## GIVEN RECORDS
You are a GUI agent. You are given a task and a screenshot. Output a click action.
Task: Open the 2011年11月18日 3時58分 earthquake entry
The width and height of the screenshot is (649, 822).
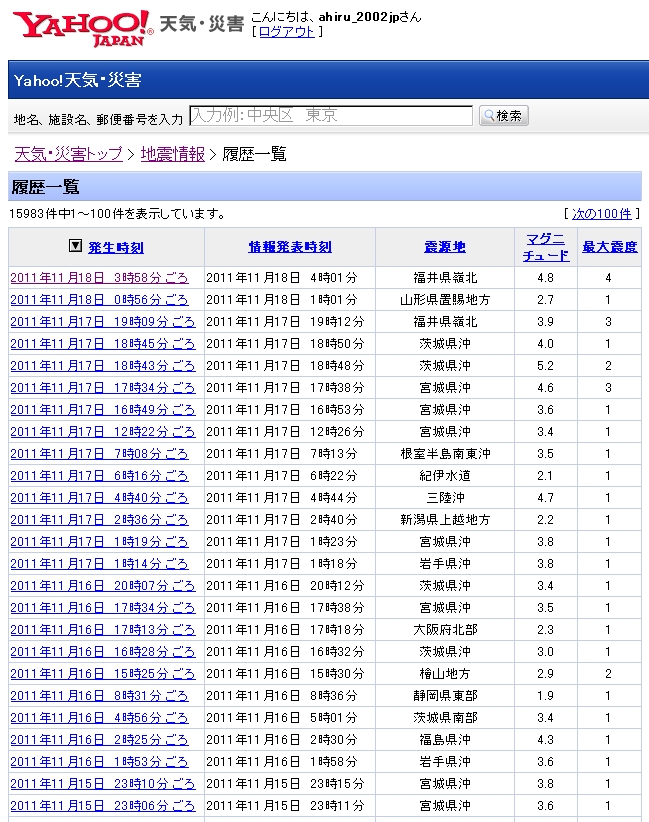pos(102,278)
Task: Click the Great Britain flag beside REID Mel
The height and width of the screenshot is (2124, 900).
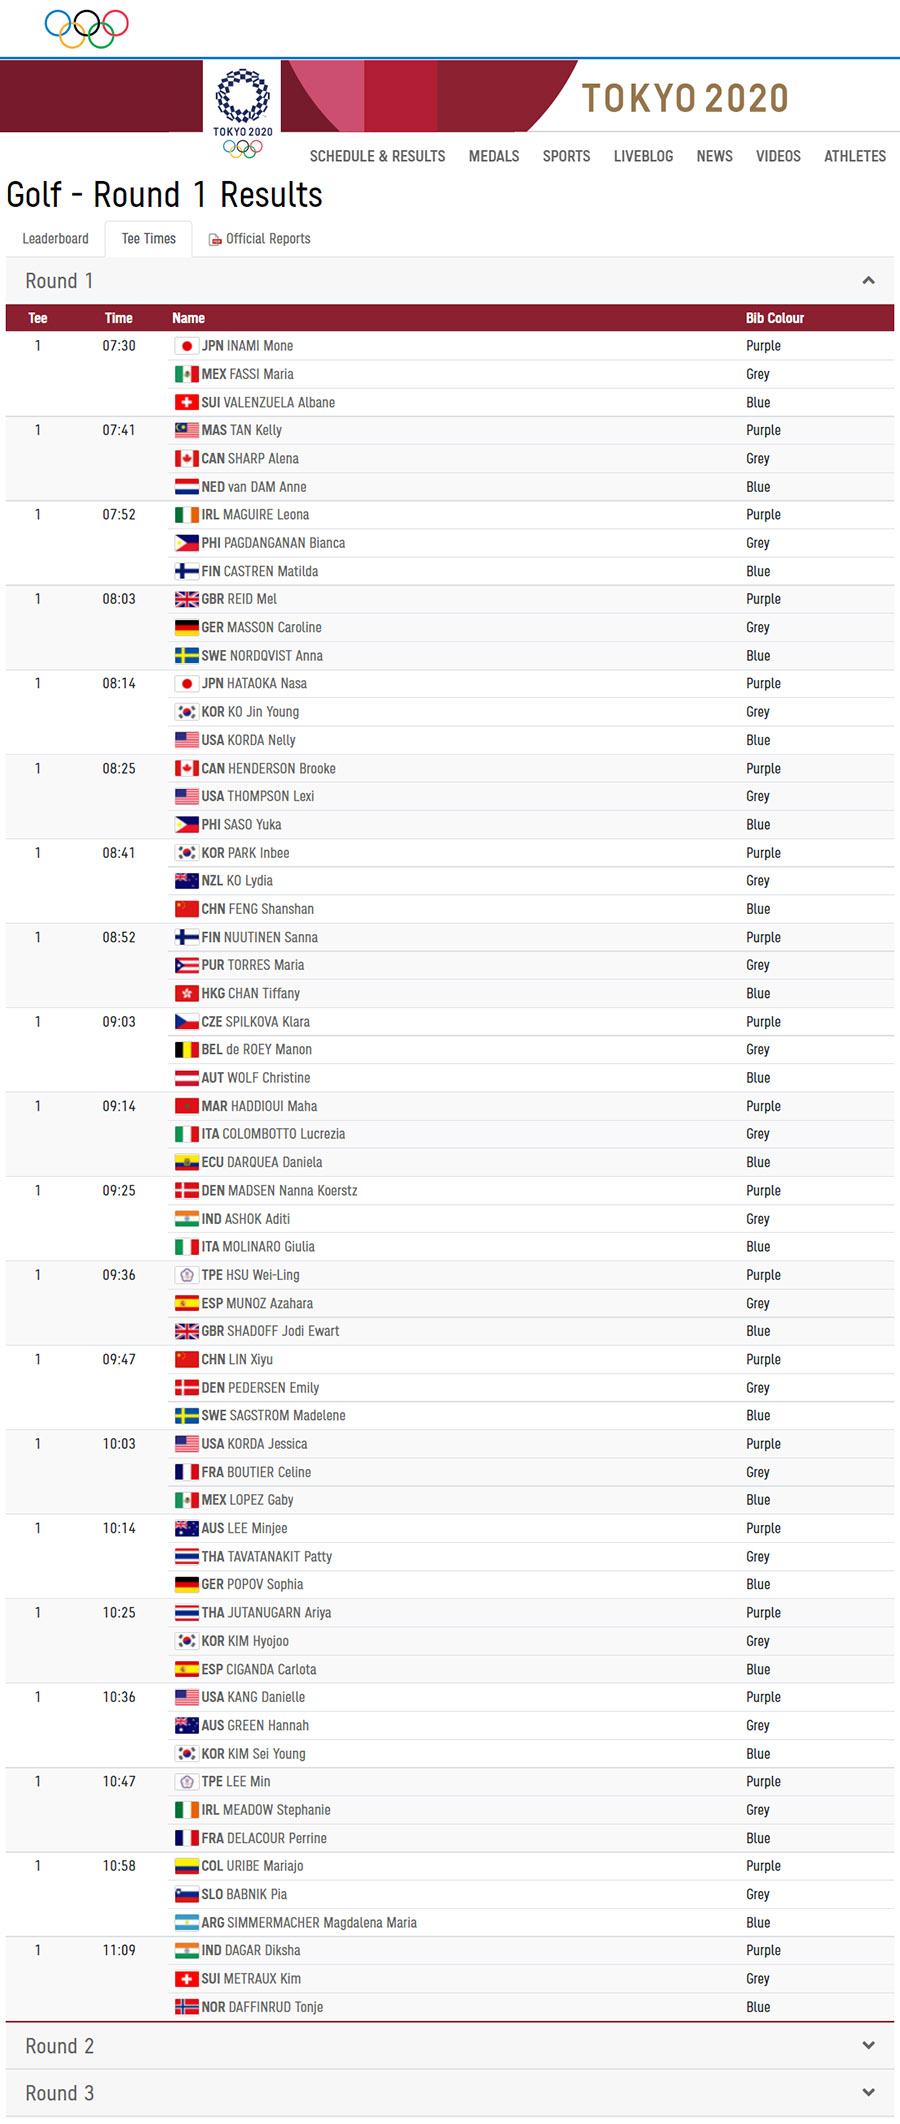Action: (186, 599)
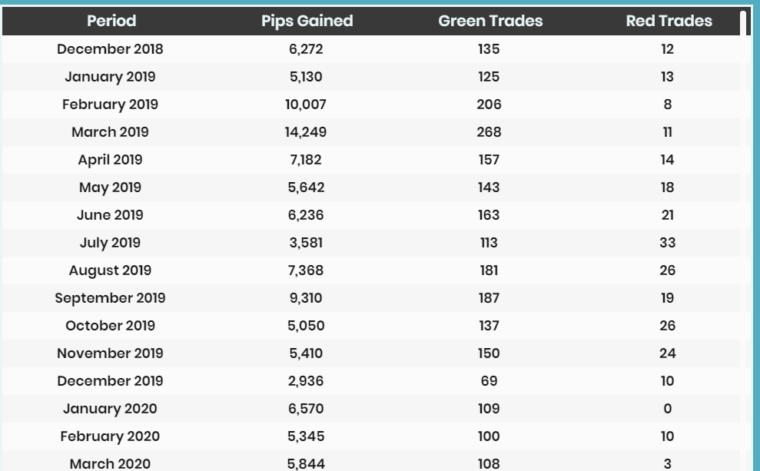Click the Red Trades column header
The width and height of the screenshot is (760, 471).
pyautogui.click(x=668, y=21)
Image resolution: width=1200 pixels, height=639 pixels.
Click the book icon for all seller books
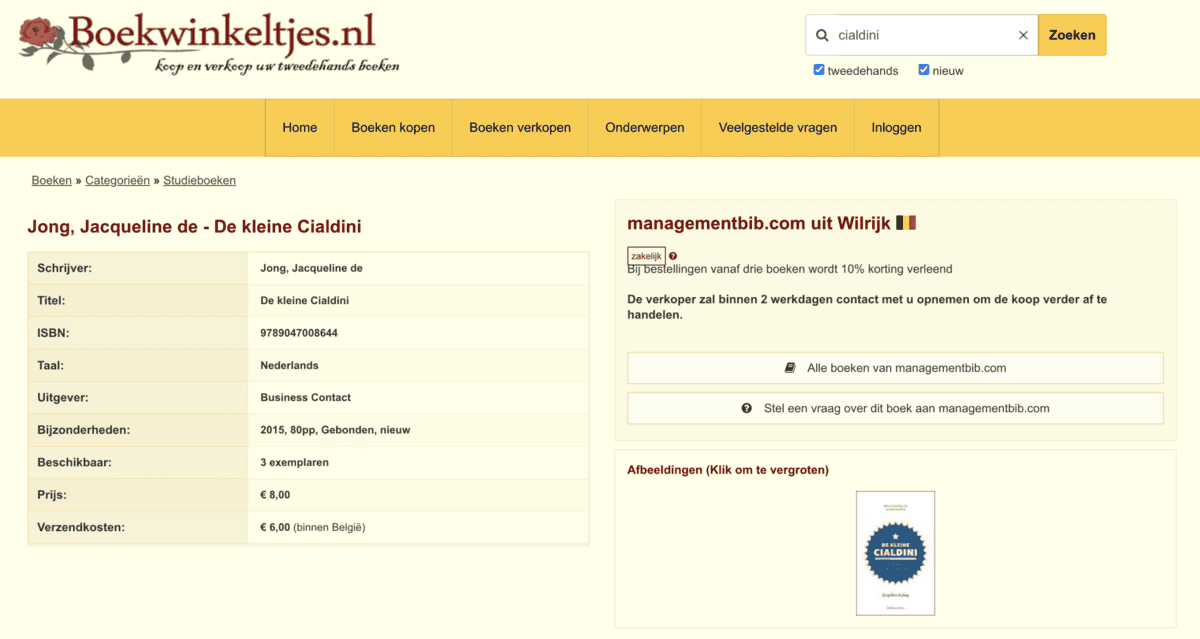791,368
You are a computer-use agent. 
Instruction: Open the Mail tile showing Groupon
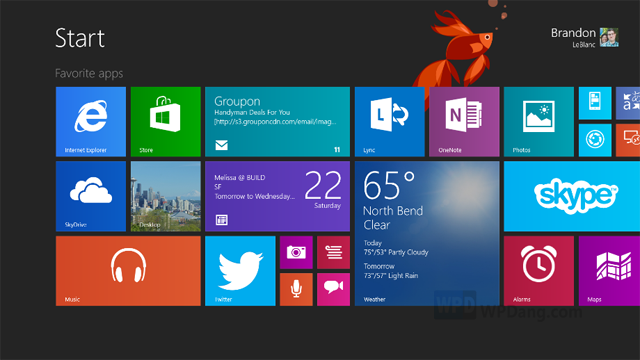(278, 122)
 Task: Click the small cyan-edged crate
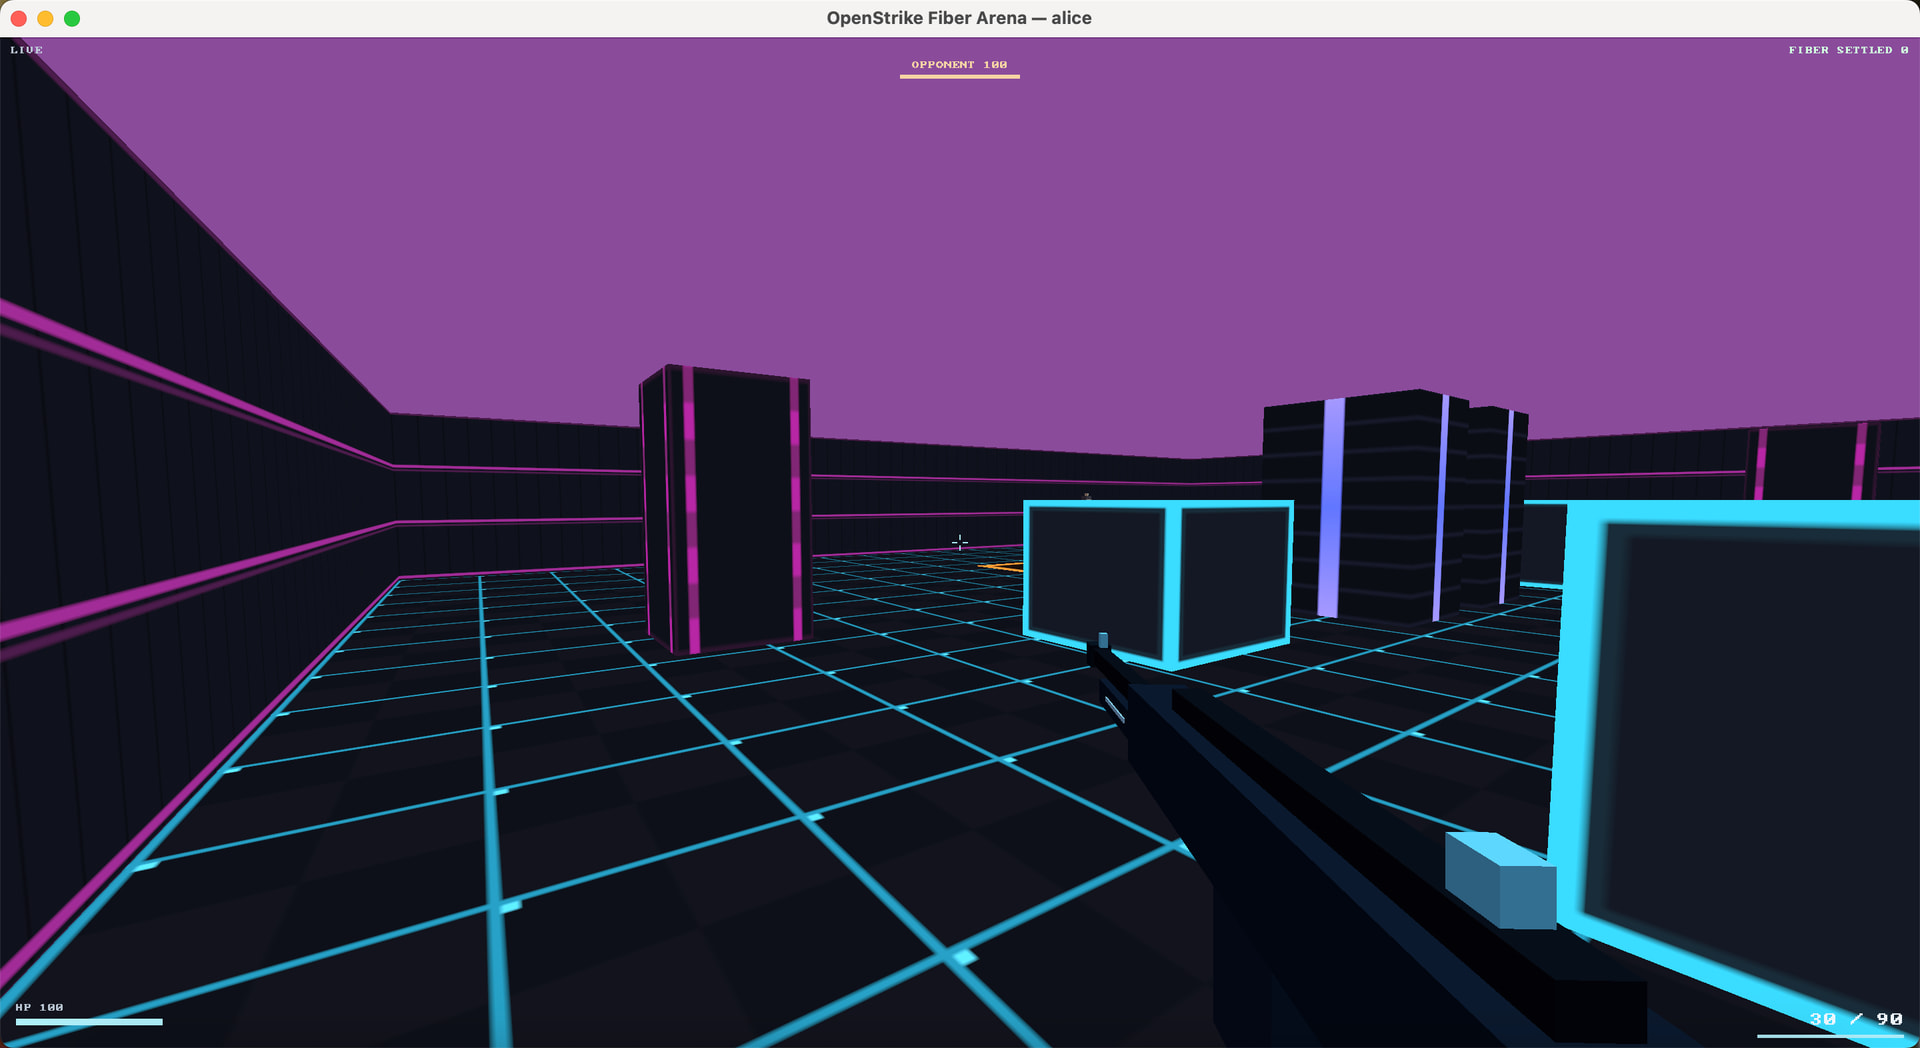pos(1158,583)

## TASK ITEM
Search the data for the string "agent" and copy every line where it appears.

## SOLUTION
You are a GUI agent. You are given a task and a screenshot. Output a click action.
You are a computer-use agent. 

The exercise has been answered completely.